* WHAT IS REQUIRED
Will you copy out the lines below word for word, from the line containing "Run the script with blue play icon" through the line containing "tap(673, 12)", both included, and leave the pictures out of your answer?

* DATA SHOWN
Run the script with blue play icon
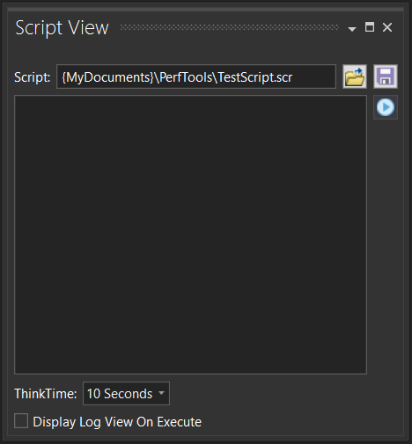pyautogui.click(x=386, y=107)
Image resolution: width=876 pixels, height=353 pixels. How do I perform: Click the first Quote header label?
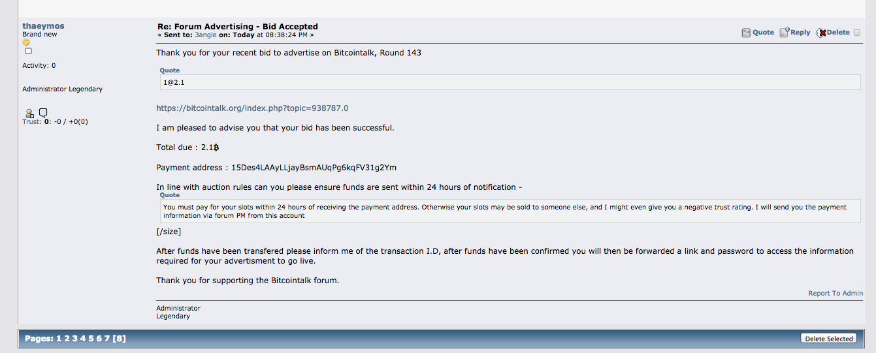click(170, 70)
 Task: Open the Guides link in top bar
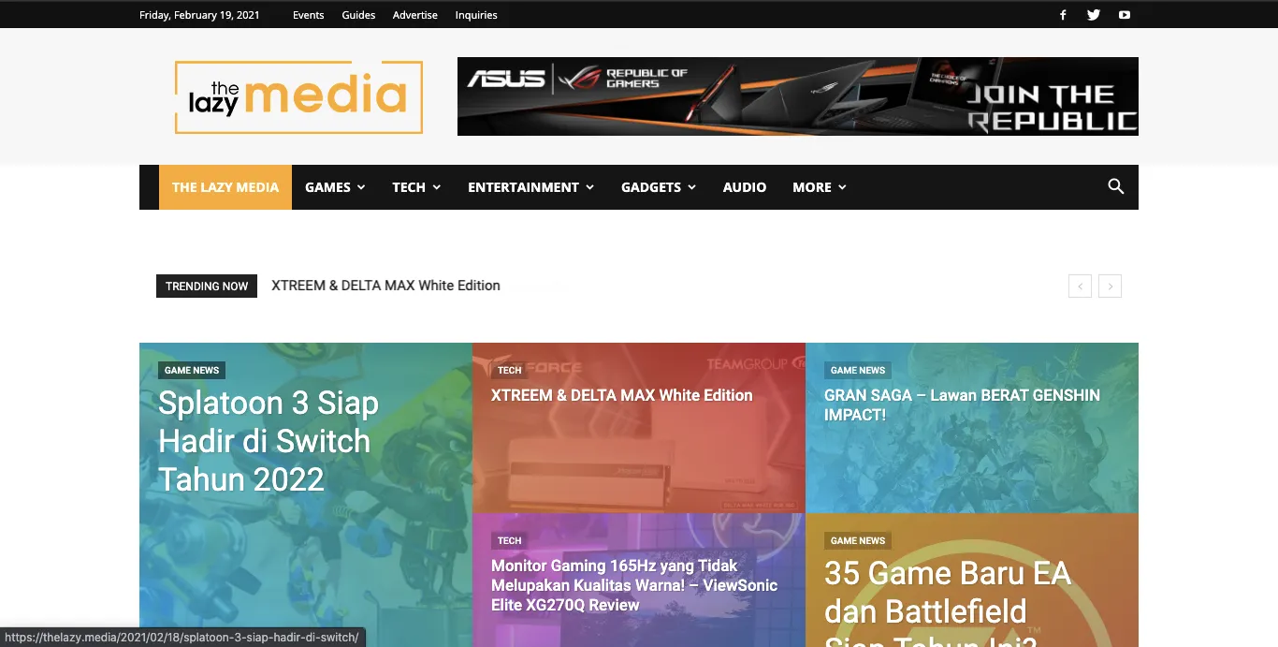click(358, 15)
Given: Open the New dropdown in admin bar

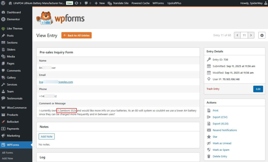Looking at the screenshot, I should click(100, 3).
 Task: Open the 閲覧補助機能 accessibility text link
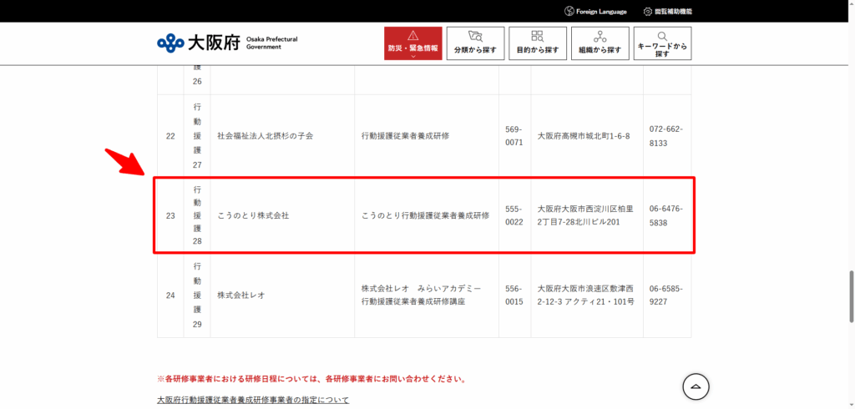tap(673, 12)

---

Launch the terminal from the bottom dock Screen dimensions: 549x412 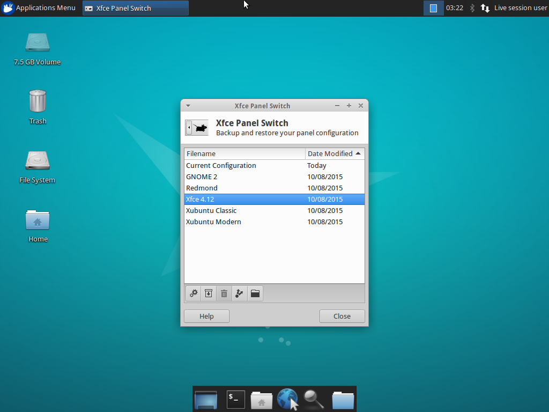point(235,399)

* OUTPUT
Run the script with blue play icon
pyautogui.click(x=386, y=107)
Image resolution: width=876 pixels, height=353 pixels. How do I perform: Click the first Quote header label?
click(170, 70)
 Task: Open the Guides link in top bar
click(358, 15)
Given: Open the New dropdown in admin bar

Looking at the screenshot, I should click(100, 3).
 Task: Open the 閲覧補助機能 accessibility text link
tap(673, 12)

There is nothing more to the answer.